• [What is expected]: Could you print the entries below exactly, starting at the line that contains "Click the sort" and stopping after the last one?

**** Dataset

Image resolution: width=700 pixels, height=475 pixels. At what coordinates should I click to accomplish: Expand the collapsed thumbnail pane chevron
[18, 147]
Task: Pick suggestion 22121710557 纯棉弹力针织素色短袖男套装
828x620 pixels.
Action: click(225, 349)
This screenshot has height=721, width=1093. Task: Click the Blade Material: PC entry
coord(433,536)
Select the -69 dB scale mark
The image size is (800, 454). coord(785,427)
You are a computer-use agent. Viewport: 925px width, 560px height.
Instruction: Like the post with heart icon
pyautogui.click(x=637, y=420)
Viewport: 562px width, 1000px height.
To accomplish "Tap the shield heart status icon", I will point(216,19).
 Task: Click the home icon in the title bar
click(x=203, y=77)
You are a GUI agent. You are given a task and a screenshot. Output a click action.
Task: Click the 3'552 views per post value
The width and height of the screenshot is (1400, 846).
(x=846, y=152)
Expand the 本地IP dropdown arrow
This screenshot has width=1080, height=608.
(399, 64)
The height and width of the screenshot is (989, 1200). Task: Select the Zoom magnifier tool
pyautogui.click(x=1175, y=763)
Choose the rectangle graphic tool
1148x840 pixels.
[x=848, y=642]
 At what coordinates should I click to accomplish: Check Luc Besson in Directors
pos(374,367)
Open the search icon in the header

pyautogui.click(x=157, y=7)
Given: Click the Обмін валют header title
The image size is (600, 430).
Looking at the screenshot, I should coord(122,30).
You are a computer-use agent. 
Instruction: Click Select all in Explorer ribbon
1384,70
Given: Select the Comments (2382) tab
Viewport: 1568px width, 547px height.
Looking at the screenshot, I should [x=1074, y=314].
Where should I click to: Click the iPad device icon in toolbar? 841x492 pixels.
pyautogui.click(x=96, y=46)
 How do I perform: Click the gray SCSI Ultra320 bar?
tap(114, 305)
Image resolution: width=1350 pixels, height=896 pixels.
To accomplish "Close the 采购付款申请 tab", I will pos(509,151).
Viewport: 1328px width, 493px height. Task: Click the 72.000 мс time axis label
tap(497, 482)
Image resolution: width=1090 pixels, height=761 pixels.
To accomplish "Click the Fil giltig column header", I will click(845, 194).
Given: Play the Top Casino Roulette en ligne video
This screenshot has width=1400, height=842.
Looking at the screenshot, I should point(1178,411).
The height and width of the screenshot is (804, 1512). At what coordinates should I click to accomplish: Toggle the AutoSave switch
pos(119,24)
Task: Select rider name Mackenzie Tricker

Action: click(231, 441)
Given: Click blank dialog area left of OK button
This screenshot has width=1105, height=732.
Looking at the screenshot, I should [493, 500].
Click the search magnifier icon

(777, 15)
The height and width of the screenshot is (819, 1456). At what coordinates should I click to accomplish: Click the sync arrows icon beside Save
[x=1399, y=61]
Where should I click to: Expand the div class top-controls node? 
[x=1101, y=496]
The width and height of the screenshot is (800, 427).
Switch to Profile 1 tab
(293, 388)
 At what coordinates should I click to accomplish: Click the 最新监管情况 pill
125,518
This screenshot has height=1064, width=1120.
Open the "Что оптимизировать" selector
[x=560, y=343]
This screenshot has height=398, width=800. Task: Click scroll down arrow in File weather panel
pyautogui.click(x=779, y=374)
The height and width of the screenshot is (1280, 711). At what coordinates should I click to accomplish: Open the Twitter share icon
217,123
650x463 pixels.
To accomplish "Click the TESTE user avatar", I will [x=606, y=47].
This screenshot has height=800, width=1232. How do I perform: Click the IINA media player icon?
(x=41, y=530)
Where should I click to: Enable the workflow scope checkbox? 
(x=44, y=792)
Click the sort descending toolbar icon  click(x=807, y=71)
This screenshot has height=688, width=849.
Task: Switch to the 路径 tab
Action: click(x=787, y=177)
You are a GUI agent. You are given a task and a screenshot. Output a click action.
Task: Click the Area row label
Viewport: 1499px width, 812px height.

********

• [Response to this exercise]:
Click the sort descending toolbar icon  click(x=807, y=71)
This screenshot has height=688, width=849.
Task: Switch to the 路径 tab
Action: click(x=787, y=177)
You are a GUI agent. You are given a task and a screenshot. Output a click action.
Task: Click the Area row label
Viewport: 1499px width, 812px height.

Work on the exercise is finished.